Читаем А. П. Чехов полностью

Мне, разумеется, не было ни малейшей надобности и ни малейшей выгоды появляться в "Новом времени" после того, как я писал в "Отечественных записках" и в особенности в либеральном "Вестнике Европы", который всеми силами души ненавидел "Новое время". Вообще в "Новом времени", по крайней мере, на первых порах, являлись Салтыков, Тургенев и другие тузы, а Стасюлевич не переваривал Суворина, в особенности после фельетонов Буренина. Но мне ужасно не нравилось по временам, с какой тупой и естественной, впрочем, в кружках ненавистью говорили о своих партийных врагах либералы, в свою очередь, если к ним хорошенько присмотреться, весьма не отличавшиеся ни чистотою своих нравов, ни строгостью отношения к своим обязанностям и явно поддерживавшие интересы эксплуататоров, на вид чрезвычайно культурных, а тем не менее со стальными когтями. Эта либерально-чиновничья, адвокатская и банкирская среда благообразных и лицемерно улыбающихся хищников, поющих о страданиях простого народа, была противна нашему тогдашнему молодому поколению писателей, вышедших из-под крыла "Отечественных записок". Даже в этом журнале слово "либерал" не употребляли в ругательном смысле, а в кружке Стасюлевича, Утина, Спасовича, Андреевского малейший протест против либеральной лжи вменялся нам в вину. Читаешь, бывало, новую повесть в рукописи, ее хвалят, даже чересчур, и тут же сыплются со всех сторон замечания: "Только, пожалуйста, уберите ваши выходки против либералов. Пора нам сомкнуть ряды, этак мы никогда не дождемся конституции, если будем выступать против свободы". У них свобода и либерализм умышленно смешивались и классовые противоречия смазывались жалобами на правительственные прижимки, одинаково тягостные для всех.

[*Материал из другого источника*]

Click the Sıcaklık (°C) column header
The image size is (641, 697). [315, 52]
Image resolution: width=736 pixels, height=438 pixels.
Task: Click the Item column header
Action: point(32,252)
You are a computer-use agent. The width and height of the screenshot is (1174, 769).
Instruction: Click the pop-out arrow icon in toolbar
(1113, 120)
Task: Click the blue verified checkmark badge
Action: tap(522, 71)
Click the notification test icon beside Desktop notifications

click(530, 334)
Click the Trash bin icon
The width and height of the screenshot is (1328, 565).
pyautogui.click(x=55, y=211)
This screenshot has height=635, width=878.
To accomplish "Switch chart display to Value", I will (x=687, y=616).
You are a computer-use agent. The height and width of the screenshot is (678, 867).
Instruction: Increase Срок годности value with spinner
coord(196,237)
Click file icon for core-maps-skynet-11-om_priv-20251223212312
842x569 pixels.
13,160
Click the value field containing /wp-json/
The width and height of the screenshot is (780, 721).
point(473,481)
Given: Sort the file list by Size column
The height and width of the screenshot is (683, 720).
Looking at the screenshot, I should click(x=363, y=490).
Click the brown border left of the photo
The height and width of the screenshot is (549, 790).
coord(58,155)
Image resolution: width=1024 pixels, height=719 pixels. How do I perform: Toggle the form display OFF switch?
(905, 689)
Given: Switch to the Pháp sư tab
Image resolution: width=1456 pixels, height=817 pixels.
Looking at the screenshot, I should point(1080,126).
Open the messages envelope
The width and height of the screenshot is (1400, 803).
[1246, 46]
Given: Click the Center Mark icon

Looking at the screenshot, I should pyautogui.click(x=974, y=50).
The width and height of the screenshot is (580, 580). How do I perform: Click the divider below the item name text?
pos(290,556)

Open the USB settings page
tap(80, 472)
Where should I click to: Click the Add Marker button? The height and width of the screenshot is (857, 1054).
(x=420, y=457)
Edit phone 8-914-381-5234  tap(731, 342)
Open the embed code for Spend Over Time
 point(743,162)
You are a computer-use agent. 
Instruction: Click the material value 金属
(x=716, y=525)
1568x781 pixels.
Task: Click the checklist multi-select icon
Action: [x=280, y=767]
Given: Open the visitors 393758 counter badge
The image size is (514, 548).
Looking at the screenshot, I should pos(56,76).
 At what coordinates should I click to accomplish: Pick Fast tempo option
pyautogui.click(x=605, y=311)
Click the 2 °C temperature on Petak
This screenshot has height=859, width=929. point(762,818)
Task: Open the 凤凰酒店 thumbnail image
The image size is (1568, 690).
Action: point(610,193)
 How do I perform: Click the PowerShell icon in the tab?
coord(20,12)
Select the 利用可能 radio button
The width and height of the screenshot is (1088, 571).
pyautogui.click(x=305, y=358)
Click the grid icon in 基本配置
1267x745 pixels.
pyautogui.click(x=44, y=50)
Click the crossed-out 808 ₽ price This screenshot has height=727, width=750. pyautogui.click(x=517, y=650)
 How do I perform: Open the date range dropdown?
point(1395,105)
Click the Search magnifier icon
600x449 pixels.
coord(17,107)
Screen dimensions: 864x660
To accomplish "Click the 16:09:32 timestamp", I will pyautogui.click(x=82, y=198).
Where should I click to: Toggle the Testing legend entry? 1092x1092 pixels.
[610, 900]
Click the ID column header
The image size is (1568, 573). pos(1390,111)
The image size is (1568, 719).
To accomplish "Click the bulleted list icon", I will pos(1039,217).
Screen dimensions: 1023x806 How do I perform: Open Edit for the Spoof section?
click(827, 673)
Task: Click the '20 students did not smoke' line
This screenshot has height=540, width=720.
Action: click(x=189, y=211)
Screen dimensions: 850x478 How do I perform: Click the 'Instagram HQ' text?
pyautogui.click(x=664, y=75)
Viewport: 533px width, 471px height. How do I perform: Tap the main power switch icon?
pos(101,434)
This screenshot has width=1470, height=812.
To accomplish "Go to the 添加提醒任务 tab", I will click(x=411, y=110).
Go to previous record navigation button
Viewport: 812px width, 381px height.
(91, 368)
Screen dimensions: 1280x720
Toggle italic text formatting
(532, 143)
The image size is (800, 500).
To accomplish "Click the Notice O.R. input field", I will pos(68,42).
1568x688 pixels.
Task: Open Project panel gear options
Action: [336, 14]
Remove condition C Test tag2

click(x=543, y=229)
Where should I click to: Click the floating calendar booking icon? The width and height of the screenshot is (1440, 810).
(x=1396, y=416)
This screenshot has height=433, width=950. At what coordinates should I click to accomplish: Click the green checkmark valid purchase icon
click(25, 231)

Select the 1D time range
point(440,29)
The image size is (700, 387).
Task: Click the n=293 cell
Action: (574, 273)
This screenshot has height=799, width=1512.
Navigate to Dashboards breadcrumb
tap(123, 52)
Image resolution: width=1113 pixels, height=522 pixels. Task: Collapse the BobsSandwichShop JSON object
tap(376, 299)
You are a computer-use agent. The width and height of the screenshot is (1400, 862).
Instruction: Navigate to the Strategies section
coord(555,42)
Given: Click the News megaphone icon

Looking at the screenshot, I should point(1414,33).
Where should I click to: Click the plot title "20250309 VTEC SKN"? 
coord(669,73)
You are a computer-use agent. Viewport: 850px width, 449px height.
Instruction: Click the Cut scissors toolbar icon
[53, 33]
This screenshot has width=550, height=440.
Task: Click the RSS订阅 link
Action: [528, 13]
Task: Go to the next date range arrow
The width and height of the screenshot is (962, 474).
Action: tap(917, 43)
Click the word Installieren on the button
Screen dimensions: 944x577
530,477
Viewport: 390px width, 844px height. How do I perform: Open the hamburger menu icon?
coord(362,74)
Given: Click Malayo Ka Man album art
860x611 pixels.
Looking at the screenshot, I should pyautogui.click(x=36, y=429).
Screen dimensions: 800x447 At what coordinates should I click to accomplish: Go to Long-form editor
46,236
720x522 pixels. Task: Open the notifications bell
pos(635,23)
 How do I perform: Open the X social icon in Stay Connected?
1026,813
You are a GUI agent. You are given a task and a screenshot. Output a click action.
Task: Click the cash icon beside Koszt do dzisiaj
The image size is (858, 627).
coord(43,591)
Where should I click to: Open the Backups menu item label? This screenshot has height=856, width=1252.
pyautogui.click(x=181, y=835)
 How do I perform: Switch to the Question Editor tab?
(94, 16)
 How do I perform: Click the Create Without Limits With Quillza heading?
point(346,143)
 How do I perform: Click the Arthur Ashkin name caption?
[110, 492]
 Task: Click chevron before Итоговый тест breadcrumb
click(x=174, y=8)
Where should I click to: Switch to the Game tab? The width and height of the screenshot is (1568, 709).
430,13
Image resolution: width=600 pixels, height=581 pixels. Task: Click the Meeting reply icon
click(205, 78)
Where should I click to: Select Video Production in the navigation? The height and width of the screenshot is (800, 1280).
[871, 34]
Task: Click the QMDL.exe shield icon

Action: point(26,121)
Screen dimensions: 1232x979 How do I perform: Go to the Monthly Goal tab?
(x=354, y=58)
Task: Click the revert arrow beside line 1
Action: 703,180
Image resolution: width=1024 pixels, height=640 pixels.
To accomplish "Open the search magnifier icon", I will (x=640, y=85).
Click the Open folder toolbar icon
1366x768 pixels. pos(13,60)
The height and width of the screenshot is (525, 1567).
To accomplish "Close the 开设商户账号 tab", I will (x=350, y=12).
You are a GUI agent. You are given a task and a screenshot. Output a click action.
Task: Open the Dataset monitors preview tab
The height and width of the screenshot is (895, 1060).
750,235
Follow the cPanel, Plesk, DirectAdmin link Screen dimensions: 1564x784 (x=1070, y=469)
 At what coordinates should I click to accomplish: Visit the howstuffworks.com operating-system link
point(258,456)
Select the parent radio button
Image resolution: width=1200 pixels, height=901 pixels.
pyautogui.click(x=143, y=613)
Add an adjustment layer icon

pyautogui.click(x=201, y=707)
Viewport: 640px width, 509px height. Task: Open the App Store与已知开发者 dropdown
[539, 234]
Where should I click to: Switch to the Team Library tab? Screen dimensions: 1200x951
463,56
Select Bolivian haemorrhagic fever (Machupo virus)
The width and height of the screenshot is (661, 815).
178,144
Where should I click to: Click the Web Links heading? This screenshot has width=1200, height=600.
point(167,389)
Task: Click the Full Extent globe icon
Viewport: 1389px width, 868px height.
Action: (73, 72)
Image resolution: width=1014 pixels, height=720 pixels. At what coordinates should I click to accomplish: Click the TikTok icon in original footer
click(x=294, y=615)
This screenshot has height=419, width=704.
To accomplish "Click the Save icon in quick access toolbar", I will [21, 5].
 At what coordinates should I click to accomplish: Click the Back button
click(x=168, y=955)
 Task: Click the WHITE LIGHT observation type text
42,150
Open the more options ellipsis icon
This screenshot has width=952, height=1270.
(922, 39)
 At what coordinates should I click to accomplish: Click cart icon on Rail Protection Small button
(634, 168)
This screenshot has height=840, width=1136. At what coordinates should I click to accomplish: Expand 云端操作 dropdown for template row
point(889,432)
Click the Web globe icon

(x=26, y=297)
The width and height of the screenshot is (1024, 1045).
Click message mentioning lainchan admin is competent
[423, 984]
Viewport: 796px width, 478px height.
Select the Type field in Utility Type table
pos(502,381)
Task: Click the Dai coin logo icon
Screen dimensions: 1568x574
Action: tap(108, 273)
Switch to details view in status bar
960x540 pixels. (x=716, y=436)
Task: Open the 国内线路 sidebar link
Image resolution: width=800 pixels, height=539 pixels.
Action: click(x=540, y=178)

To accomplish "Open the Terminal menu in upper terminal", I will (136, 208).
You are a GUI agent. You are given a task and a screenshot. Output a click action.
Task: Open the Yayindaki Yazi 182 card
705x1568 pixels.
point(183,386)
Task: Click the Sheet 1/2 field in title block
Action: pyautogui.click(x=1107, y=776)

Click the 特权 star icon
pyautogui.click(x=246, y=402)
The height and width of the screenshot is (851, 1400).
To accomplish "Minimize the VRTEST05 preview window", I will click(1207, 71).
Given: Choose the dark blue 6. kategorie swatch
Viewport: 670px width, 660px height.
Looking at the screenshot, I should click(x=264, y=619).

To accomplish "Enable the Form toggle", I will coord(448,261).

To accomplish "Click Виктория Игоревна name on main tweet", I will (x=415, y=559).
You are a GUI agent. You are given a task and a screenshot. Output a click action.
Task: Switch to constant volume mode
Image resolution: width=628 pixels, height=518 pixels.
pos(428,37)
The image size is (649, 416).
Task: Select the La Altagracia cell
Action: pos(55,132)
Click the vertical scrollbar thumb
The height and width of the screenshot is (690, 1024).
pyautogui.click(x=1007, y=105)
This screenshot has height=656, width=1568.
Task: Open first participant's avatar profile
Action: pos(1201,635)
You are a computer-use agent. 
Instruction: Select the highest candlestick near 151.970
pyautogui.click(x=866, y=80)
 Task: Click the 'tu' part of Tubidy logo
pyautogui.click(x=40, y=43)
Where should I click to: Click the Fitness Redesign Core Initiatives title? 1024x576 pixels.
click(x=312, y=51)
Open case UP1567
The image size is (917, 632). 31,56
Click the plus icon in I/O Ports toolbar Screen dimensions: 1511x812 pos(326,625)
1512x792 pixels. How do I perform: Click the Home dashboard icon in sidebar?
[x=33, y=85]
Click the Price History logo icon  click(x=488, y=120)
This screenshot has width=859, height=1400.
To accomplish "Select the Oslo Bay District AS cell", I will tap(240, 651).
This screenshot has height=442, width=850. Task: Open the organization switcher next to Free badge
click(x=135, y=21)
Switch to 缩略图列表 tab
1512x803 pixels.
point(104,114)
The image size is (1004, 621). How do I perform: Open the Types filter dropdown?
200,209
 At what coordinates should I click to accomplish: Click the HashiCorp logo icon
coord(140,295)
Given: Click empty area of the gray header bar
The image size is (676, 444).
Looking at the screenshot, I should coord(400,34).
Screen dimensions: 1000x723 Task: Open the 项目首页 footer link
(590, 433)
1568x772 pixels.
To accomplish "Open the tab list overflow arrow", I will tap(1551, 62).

Таким образом, когда случайно, по знакомству с профессором Праховым, я познакомился с музыкальным критиком "Нового времени" Ивановым и очутился на его литературном вечере, Суворин и Буренин уселись за ужином около меня и передали мне просьбу "моего приятеля", они так и назвали его, Чехова, дать хоть один рассказ для "Нового времени", который мог бы появиться вместе с его рассказом. Я постеснялся отказать им, а потом вспомнил либеральные прижимки, на которые пожаловался мне также и больной Салтыков, отвергнутый, между прочим, "Неделей" "страха ради иудейска" и хотя принятый, но очень побледневший в "Вестнике Европы".

Рассказ мой, который я отдал в "Новое время", назывался "Пожар".

— Да вас теперь съедят, — сказал мне с хохотом Чехов, приехавши ко мне и крепко пожимая мне руку, — тем более, что рассказ… — тут он расхвалил его.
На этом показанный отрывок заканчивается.